The growing reliance on personal income taxes to prop up government coffers is an “intergenerational tragedy”, former Treasury boss Ken Henry has claimed.
Dr Henry, who authored the landmark Henry Review of Australia’s tax system that was commissioned by the first Rudd government, has implored Treasurer Jim Chalmers to embark on wholesale tax reform to halt a slide in living standards.
The intervention follows the release of the latest Intergenerational Report (IGR) that revealed more of the income tax burden would be shouldered by a shrinking proportion of workers to pay for a growing share of older Australians who require aged care and other social assistance.
“As the population ages, the personal income tax base is projected to continue to narrow in line with the projected decline in workforce participation,” the IGR said.
But federal Treasurer Jim Chalmers, who launched the report’s sixth iteration at the National Press Club on Thursday, has ruled out an extensive reform package to Australia’s tax and transfer system.
Instead, Dr Chalmers said the government would focus on pursuing incremental reform in what it called “bite-sized chunks”, including changes to the petroleum resource rent tax, multinational tax avoidance rules and high-balance superannuation accounts.

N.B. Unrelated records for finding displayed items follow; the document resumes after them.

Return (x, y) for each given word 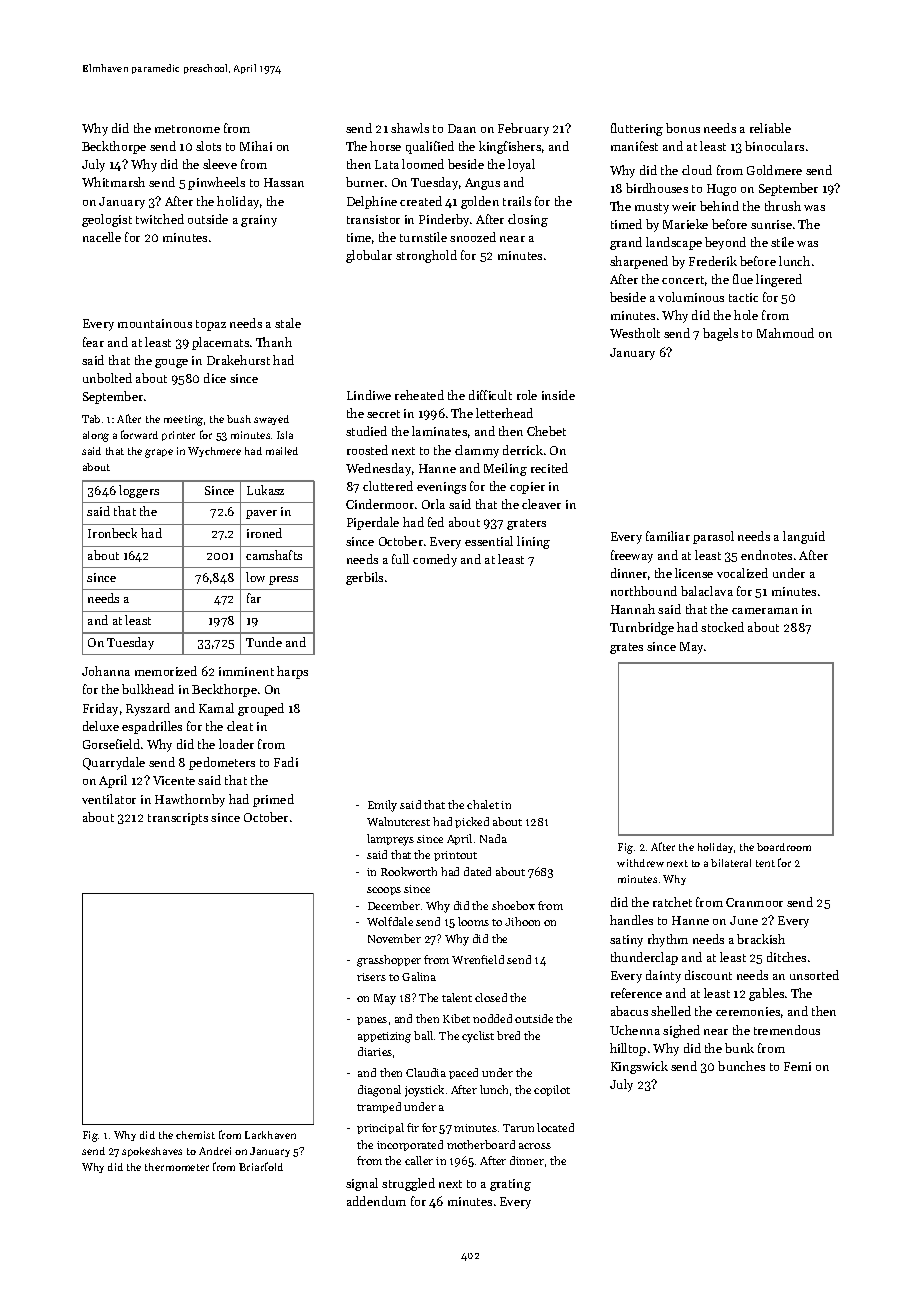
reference (636, 993)
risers (371, 977)
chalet (483, 804)
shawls (410, 128)
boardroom (784, 847)
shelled (671, 1011)
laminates (439, 431)
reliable (770, 128)
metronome (187, 129)
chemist (195, 1135)
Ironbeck (112, 533)
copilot (552, 1090)
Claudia (426, 1072)
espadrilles (152, 727)
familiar (668, 536)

Speaking on ABC Radio National Breakfast on Friday, Dr Henry said the government needed to be more ambitious if it wanted to avoid damaging Australia’s economic performance and reducing the living standards of young Australian workers as they grow older.
“It’s the young people who are going to be the workers of the future,” Dr Henry said.
“People who are weighed down with HECS debt, who are going to have to repay a mountain of public debt, who are dealing with the consequences of climate change … who are facing diminishing prospects of ever being able to afford a home of their own.
“These poor buggers are also going to be the ones who are facing ever-increasing average rates of income tax.”
As inflation pushes workers’ incomes into higher tax brackets, a great proportion of their pay packets will be subject to a higher tax rate.
The report forecast that the personal income tax receipts will soar to more than 58 per cent of the overall tax take unless “policy change” occurs. Personal income tax receipts are currently worth 50.5 per cent of the overall federal tax base.
Asked earlier on RN Breakfast whether it was fair for young Australians to shoulder a greater tax burden, Dr Chalmers said none of the trends identified in the report were a certainty.
“None of this is preordained, none of this is predetermined and we have choices and governments will have choices over the course of the next 40 years to change course if they want to,” he said.